Millennials: Technology Change-Makers

Millennials Technology Change Makers

{Note: This is the continuation of a blog series which will spotlight the impact the Millennial generation is having – and is predicted to have – on healthcare.  We’ll take our cue from millennials themselves and not limit ourselves to the number in the series . . . we’ll go where the series leads us.}

Technology:  It’s Not Just for Millennials Anymore

Millennials are the latest “generational cohort” –  the term used to describe an age-range of population who are considered to be “grouped” by birth years and given an identifying label which emerges based on common experiences and societal influences.   For millennials, the cohort is generally said to span the birth years 1981 to 1996.  (Although ranges given vary between 1980 to 2003.)  Consider this attention-grabbing quote from a report by Lynn O’Connor Vos for KANTAR/Grey Health Group:  “Getting a handle on this generation’s character is paramount for anyone who has Millennial consumers, employees, friends and family.”  In other words: everyone must “get a handle” on the Millennial generation.

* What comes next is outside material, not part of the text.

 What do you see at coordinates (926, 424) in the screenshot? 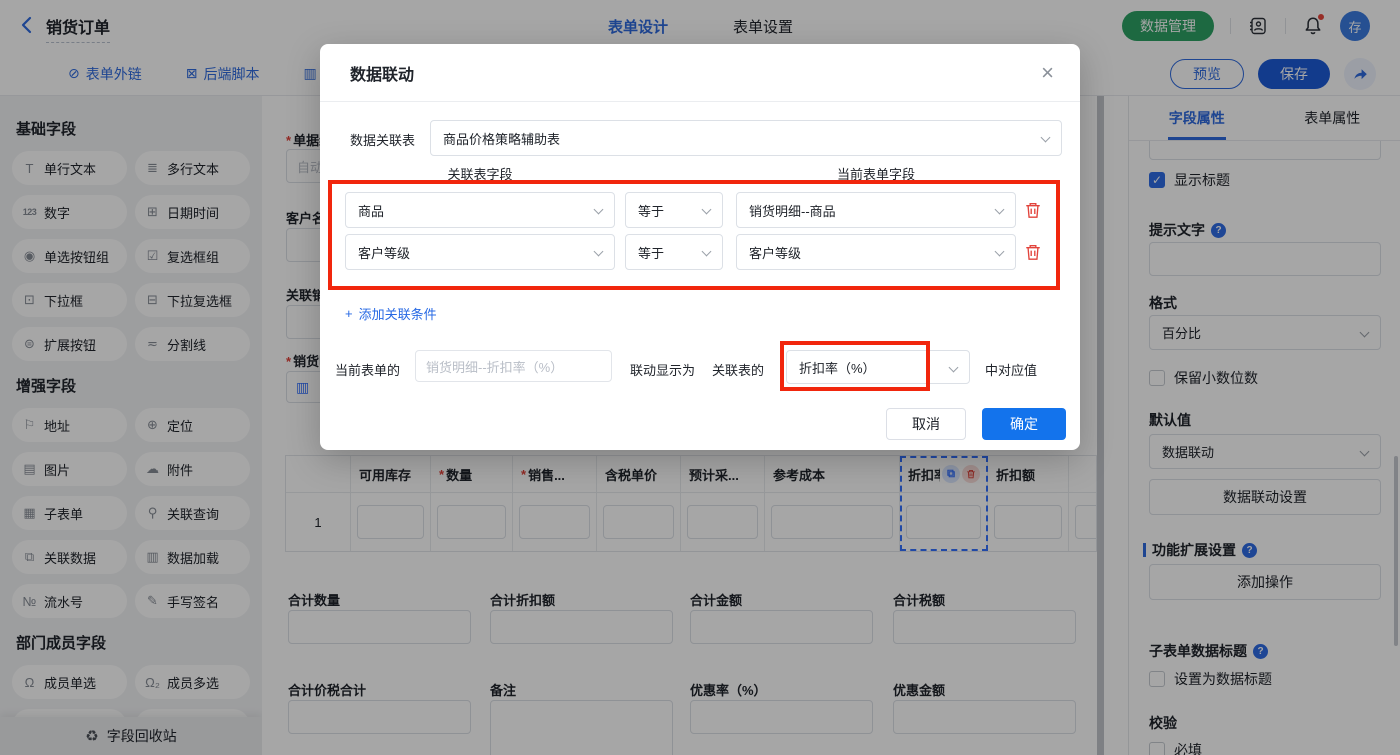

So, grab a shot of espresso, and let’s spend a few moments “noodling” what this means and how millennials will affect the world of health care.

According to recent Pew Research Center statistics, millennials are now the largest living generation (yes, even surpassing the Baby Boomers, whose cohort spans 1946-1964); therefore, it should be no surprise to learn that they now compromise the largest share of the American workforce.  For those points alone, local health departments, behavioral health agencies, community and federally qualified health centers (FQHCs) should sit up and take note.

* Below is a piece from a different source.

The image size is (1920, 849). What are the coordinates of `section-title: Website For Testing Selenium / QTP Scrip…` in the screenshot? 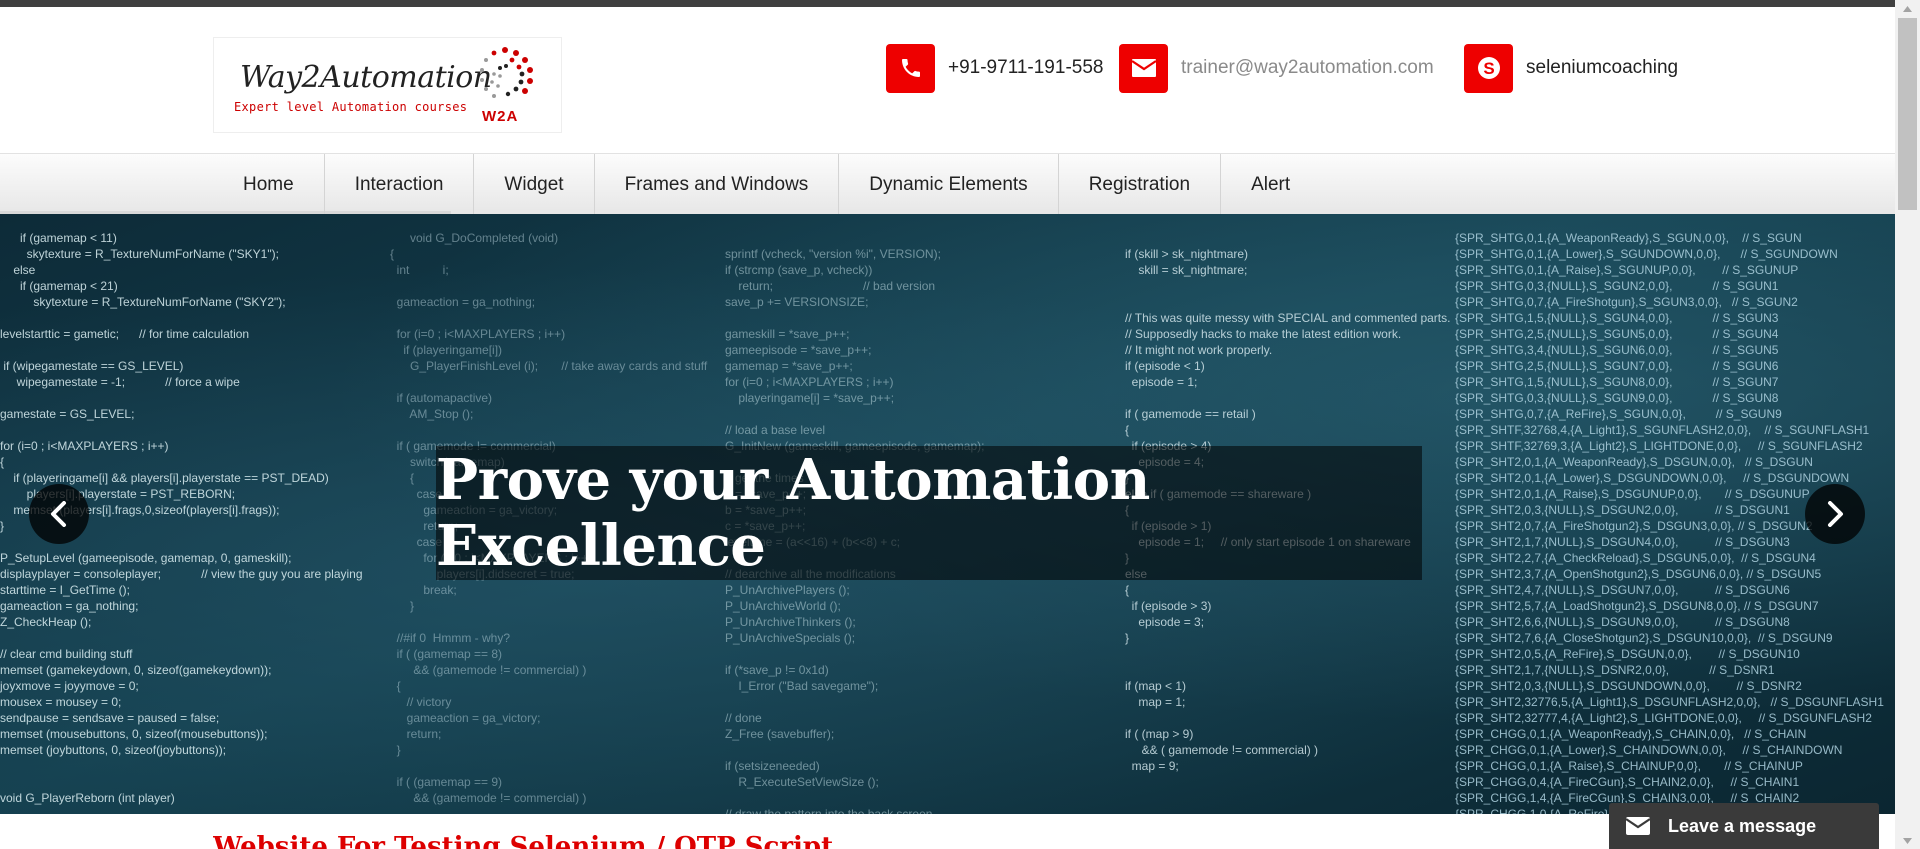 It's located at (524, 840).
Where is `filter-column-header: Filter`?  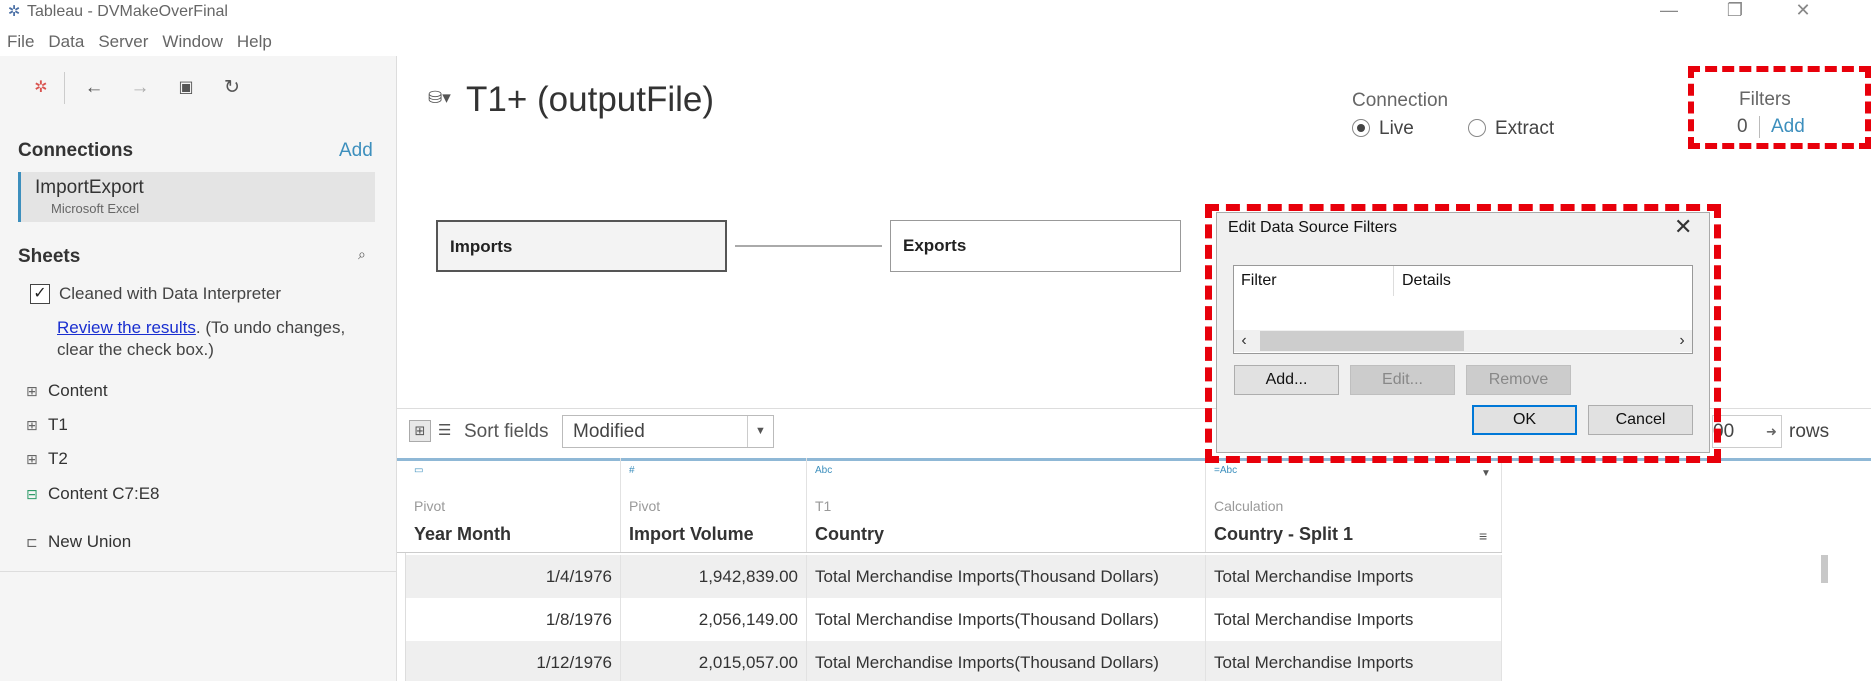 filter-column-header: Filter is located at coordinates (1259, 281).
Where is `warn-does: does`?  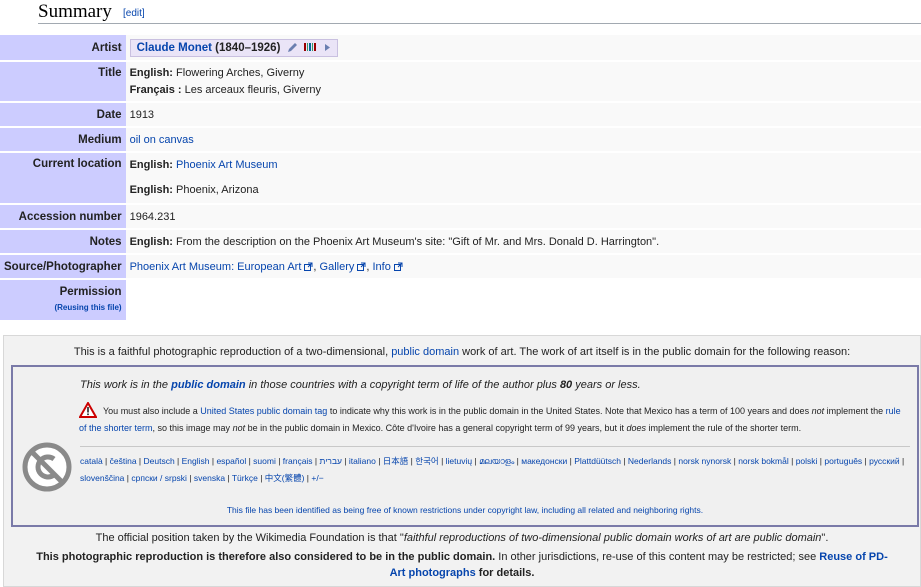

As a generation, they are making a name for themselves as being “disruptors” – – they challenge the status quo. Far from accepting “that’s the way things have always been done,” millennials balk and blanch and wretch at the phrase. No industry seems to be out of reach of disruption at the hands of millennials: cable companies, the car industry, the beer industry, even the standard 9-to-5 work day:  everything is challenge-able and seemingly must evolve with millennials – or face a certain stagnating death.  Do not make the mistake of assuming millennials will not shake up your agency.

Just a survey of how millennials have changed (aka “disrupted”) the hotel industry paints a picture of the ways in which business and services, including public and behavioral health providers, must respond to in order to connect with this vital segment of the U.S. population:  millennials are twice as likely to travel for business, so “hip hotels” with tech-influenced features – such as check-in and check-out via smartphone, free Wi-Fi,  and even room lounge chairs with sliding tablet holders –  are on the upswing, as are several fiscally savvy “Rent-a-Room” options such as Airbnb.   The hotel industry is facing drastic changes – in one generation. . . and this is simply one business sector.

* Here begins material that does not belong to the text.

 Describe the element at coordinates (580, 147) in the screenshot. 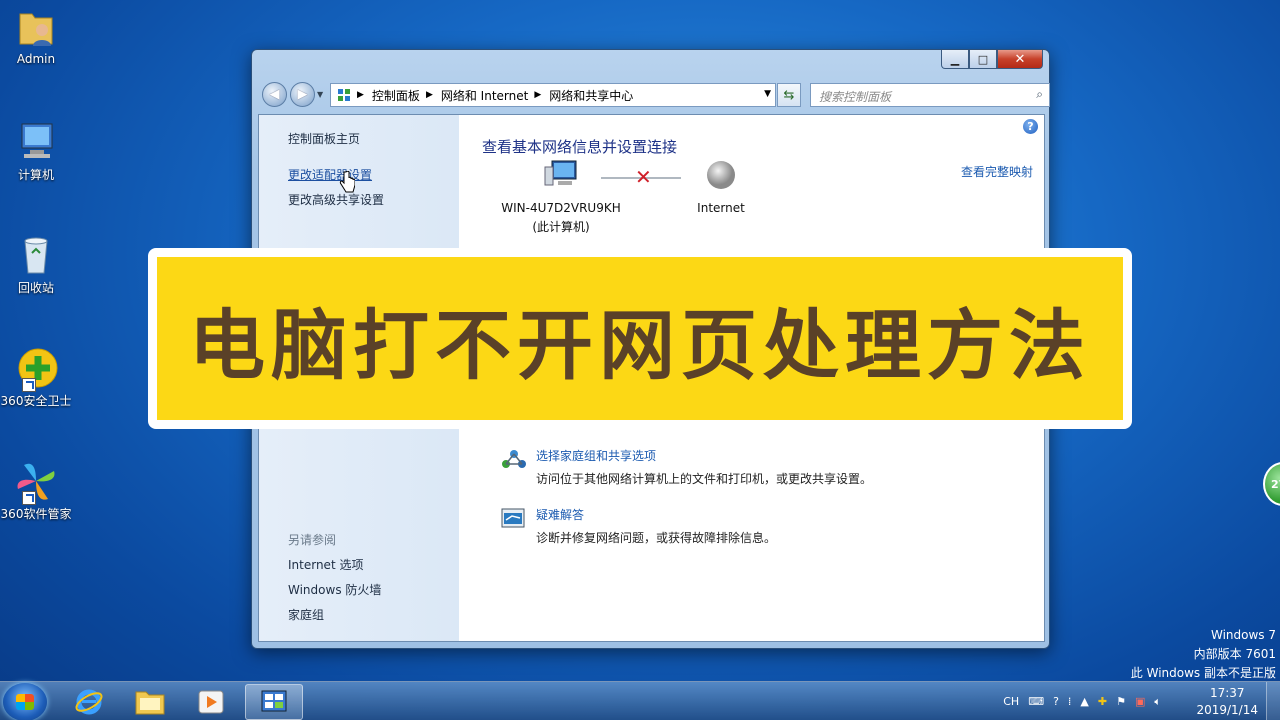

I see `page-title: 查看基本网络信息并设置连接` at that location.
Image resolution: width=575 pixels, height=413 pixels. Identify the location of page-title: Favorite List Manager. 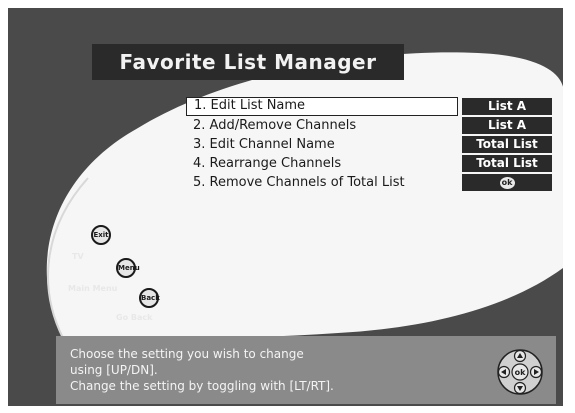
(248, 62).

Public and behavioral health administrators, boards, and key decision makers, pay attention:  millennials are a force to be reckoned with.  They demand technology for themselves – -and demand it of others, too.  “Millennials prefer technology and social media as their primary mode of interaction with friends, coworkers, and the outside world, “ writes John Caufield.

How Millennial-friendly (i.e. tech-savvy) is your world?

[Coming Next – Millennials: Customer Service Change-Makers]

About Fuller Harvey

Fuller is a creative consultant who is bringing her passion for connective, encouraging, and practical communication to Patagonia Health. She considers her greatest strength to be creating an adhesive environment where individuals are valued, supported and celebrated for the contributions they bring to the “team table” and where all communication -both within and without the company – has positive purpose and impact.